**OBJECTIVE**
Transcribe the listing below word for word, from its first line through the line containing "(377, 244).", including both of those lines.

* begin DATA ROWS *

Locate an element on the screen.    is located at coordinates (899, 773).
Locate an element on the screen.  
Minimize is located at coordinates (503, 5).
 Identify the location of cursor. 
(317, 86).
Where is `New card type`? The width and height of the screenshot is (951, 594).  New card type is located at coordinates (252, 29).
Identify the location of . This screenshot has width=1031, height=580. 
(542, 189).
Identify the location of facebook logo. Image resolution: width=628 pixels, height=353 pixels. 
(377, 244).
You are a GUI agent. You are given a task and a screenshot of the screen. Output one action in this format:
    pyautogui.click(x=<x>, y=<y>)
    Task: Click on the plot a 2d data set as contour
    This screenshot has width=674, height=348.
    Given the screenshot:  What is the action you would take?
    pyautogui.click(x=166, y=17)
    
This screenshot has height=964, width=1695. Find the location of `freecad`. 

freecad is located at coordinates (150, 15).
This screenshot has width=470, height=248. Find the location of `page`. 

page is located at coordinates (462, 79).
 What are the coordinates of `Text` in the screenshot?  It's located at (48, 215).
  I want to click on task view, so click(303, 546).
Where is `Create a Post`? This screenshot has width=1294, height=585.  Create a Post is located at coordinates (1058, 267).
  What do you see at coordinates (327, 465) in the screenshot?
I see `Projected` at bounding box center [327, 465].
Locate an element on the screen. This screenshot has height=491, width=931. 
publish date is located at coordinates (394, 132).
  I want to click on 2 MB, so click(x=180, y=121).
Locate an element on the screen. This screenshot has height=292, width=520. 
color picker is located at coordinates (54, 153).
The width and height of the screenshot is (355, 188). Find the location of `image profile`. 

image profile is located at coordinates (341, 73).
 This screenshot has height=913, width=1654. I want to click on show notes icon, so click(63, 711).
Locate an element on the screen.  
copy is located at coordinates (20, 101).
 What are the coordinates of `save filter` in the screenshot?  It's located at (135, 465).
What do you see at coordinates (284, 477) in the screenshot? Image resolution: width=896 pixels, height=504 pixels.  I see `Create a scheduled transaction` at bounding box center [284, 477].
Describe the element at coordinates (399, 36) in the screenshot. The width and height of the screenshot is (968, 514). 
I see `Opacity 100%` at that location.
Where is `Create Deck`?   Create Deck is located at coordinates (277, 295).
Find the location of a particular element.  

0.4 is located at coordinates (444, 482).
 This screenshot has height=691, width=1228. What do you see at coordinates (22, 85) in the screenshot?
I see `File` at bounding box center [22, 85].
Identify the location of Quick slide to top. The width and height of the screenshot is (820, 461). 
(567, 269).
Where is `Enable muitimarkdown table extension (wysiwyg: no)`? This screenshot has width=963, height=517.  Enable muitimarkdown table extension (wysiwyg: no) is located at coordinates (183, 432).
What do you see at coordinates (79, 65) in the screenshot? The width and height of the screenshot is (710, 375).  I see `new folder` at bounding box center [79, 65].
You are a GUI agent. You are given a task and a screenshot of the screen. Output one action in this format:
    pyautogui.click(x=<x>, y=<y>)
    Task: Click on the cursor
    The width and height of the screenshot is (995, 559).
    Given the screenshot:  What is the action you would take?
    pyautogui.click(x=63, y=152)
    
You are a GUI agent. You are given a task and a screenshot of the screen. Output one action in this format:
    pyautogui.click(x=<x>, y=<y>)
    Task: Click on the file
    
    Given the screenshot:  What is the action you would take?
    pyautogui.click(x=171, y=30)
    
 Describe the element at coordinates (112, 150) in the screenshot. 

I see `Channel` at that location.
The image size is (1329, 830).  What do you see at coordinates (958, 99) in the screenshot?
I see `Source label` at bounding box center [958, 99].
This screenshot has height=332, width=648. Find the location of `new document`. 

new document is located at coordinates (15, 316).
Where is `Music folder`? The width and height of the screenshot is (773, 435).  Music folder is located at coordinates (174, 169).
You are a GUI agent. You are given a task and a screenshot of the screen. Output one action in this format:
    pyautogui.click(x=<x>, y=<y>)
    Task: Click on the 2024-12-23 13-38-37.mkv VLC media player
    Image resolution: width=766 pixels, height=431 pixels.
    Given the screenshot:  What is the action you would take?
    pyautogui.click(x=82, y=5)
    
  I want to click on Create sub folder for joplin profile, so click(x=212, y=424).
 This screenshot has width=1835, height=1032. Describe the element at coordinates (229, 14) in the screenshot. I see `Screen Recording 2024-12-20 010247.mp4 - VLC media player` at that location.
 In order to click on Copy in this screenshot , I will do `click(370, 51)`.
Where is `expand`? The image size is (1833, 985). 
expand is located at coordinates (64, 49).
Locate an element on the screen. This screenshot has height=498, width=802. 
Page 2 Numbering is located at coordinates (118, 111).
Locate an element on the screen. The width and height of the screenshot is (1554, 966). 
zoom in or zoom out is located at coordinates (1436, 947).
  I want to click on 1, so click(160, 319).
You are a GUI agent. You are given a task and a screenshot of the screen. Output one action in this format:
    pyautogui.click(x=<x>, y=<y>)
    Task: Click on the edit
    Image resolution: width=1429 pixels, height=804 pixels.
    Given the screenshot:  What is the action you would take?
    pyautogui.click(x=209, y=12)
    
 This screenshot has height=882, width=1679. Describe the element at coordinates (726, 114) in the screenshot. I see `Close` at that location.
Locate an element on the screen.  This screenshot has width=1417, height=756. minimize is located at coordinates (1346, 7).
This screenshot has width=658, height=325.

* end DATA ROWS *

**RESULT**
Locate an element on the screen.    is located at coordinates (899, 773).
Locate an element on the screen.  
Minimize is located at coordinates (503, 5).
 Identify the location of cursor. 
(317, 86).
Where is `New card type`? The width and height of the screenshot is (951, 594).  New card type is located at coordinates (252, 29).
Identify the location of . This screenshot has width=1031, height=580. 
(542, 189).
Identify the location of facebook logo. Image resolution: width=628 pixels, height=353 pixels. 
(377, 244).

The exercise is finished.